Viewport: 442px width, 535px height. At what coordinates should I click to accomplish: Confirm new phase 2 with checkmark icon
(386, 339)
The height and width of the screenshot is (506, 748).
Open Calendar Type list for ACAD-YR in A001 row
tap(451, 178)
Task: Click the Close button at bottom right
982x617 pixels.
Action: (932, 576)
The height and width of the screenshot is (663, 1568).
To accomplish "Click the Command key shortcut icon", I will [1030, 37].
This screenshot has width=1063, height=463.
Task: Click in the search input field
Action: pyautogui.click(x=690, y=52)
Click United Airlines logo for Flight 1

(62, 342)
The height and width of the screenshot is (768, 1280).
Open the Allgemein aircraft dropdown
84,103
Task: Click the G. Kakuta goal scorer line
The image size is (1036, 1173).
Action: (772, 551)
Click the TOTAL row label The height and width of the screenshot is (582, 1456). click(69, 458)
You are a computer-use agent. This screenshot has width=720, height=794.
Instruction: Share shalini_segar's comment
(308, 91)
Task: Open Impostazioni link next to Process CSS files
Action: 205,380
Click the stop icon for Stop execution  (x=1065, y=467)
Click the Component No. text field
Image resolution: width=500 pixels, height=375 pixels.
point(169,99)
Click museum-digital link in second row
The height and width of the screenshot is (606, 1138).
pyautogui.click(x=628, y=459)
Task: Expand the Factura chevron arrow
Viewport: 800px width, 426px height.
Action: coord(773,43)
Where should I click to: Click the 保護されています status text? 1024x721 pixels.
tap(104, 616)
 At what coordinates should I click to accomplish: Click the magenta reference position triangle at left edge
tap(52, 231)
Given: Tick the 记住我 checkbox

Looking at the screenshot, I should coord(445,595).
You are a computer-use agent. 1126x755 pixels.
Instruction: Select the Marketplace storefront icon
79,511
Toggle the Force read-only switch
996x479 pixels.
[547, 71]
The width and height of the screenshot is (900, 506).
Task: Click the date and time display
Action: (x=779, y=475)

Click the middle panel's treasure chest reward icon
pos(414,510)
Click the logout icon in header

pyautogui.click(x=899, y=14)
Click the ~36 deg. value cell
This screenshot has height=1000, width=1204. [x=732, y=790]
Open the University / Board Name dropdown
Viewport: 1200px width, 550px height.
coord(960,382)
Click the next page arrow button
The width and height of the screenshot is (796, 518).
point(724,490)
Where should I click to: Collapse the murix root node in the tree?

····················

> [Description of the task]: A verbatim transcription is required: the first line of the listing, the line containing "Click the TOTAL", and every line between them.

> [Output for this task]:
Viewport: 442px width, 535px height. At what coordinates should I click to accomplish: Confirm new phase 2 with checkmark icon
(386, 339)
The height and width of the screenshot is (506, 748).
Open Calendar Type list for ACAD-YR in A001 row
tap(451, 178)
Task: Click the Close button at bottom right
982x617 pixels.
Action: (932, 576)
The height and width of the screenshot is (663, 1568).
To accomplish "Click the Command key shortcut icon", I will [1030, 37].
This screenshot has width=1063, height=463.
Task: Click in the search input field
Action: pyautogui.click(x=690, y=52)
Click United Airlines logo for Flight 1

(62, 342)
The height and width of the screenshot is (768, 1280).
Open the Allgemein aircraft dropdown
84,103
Task: Click the G. Kakuta goal scorer line
The image size is (1036, 1173).
Action: (772, 551)
Click the TOTAL row label The height and width of the screenshot is (582, 1456). click(69, 458)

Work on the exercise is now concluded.